# [THE EXERCISE]
Could you reproduce these records word for word, starting with the line that contains "Select the 000000015.csv.png" and continuing through the line that contains "[x=918, y=148]", including both of those lines?

# [MATERIAL SHOWN]
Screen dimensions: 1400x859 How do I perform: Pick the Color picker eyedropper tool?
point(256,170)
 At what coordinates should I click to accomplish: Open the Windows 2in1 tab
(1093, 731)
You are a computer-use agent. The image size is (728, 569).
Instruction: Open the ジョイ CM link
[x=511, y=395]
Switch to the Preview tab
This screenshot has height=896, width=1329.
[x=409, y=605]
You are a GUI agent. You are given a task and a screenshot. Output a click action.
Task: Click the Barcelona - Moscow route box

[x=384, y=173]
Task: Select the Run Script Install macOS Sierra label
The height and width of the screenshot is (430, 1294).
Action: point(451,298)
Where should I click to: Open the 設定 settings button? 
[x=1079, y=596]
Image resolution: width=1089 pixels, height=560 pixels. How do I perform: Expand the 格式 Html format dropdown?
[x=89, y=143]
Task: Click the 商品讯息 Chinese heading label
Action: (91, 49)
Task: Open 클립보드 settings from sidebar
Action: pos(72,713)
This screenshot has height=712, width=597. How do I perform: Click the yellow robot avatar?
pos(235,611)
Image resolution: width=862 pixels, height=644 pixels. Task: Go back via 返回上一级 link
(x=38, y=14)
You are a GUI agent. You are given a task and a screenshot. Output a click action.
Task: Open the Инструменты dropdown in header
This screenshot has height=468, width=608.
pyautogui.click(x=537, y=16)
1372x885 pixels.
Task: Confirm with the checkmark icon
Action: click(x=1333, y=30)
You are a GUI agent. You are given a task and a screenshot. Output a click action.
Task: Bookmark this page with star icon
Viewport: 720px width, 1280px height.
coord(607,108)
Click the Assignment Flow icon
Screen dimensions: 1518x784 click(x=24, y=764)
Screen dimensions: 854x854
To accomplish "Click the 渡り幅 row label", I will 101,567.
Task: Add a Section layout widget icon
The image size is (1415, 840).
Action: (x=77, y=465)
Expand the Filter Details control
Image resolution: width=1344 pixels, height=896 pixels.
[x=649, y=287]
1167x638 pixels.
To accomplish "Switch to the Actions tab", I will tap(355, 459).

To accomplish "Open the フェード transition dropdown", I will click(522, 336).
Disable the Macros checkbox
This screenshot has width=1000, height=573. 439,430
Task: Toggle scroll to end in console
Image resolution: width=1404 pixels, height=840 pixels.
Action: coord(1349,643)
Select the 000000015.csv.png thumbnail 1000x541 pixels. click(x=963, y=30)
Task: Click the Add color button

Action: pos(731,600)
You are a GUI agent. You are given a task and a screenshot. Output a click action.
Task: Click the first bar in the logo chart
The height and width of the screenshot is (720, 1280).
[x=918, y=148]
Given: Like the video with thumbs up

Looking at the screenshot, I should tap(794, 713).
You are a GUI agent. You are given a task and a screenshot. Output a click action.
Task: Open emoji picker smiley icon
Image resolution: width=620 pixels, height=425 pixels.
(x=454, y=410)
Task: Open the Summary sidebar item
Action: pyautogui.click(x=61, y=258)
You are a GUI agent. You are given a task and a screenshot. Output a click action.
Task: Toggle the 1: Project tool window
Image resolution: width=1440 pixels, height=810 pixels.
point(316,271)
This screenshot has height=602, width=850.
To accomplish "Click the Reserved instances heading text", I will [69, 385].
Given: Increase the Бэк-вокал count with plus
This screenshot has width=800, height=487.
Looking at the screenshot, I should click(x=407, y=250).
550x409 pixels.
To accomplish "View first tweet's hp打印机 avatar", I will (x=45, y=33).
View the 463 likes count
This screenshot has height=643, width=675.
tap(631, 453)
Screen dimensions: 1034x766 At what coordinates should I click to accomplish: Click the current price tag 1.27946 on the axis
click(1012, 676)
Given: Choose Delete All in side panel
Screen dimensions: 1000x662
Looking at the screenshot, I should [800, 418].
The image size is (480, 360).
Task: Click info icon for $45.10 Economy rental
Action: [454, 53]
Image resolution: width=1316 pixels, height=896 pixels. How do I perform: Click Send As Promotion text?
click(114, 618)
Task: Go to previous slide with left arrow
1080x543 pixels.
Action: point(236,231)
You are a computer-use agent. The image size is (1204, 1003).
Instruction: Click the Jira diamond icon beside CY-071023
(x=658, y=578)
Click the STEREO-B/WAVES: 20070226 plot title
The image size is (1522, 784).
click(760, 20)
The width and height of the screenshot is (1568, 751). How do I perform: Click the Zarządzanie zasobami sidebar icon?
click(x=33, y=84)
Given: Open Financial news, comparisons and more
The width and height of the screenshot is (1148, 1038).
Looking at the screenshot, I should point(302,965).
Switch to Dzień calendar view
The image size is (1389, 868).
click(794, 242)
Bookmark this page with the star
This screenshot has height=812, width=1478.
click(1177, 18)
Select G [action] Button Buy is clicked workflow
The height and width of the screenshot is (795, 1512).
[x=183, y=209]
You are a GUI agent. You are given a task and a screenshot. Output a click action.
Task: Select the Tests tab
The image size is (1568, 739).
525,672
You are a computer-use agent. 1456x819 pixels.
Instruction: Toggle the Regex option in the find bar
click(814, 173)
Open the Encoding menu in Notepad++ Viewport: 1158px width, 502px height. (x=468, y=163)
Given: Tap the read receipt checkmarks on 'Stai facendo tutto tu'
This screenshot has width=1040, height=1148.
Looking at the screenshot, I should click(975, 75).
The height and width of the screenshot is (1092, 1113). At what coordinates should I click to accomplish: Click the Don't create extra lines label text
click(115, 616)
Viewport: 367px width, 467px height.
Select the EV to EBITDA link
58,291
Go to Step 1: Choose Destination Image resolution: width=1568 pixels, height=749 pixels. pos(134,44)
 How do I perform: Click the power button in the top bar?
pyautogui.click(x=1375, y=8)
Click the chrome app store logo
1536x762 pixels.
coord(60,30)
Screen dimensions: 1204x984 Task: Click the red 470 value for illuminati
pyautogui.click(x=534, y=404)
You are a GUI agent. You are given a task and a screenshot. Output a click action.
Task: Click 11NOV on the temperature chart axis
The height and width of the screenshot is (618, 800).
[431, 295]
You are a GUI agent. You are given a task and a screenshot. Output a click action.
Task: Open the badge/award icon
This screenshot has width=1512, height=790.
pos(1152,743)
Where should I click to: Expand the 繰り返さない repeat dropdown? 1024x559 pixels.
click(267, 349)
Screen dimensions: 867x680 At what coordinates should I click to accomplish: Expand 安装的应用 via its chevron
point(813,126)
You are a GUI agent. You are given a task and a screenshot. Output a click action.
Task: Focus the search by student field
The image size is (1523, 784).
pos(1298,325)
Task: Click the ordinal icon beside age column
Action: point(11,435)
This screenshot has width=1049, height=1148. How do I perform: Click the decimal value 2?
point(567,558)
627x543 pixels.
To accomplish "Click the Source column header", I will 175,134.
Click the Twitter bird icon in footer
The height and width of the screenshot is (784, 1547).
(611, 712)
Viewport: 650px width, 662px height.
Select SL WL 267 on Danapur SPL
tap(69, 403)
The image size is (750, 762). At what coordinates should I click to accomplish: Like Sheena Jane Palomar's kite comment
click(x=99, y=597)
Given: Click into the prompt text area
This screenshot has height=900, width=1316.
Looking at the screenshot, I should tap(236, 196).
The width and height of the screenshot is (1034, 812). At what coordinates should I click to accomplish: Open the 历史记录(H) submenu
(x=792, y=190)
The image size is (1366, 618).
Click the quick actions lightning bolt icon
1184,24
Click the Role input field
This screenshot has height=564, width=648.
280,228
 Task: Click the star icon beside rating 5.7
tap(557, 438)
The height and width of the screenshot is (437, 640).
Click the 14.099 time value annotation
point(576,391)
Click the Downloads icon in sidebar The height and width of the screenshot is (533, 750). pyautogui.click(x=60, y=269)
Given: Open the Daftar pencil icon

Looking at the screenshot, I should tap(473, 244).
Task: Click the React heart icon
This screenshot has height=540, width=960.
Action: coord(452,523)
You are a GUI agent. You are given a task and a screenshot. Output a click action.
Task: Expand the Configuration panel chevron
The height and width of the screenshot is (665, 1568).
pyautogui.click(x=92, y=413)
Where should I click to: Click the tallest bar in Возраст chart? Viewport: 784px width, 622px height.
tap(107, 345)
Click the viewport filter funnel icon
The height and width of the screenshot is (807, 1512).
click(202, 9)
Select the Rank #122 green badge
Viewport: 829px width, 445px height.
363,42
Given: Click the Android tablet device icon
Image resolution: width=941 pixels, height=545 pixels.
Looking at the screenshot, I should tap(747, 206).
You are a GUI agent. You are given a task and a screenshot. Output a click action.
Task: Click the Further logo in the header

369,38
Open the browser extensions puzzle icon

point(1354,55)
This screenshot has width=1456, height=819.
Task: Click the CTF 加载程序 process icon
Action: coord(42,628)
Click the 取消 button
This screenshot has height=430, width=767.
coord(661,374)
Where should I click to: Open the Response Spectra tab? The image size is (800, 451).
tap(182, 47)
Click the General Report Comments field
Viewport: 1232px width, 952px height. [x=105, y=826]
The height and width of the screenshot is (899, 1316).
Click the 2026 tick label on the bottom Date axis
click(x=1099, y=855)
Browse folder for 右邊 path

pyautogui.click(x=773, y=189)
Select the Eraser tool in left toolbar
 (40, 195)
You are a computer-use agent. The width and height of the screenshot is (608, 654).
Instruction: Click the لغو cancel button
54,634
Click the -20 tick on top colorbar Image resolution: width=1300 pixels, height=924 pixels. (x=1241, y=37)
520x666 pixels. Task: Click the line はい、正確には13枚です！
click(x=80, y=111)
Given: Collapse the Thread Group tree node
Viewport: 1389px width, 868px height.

# [RESULT OF THE EXERCISE]
Select the 000000015.csv.png thumbnail 1000x541 pixels. click(x=963, y=30)
Task: Click the Add color button

Action: pos(731,600)
You are a GUI agent. You are given a task and a screenshot. Output a click action.
Task: Click the first bar in the logo chart
The height and width of the screenshot is (720, 1280).
[x=918, y=148]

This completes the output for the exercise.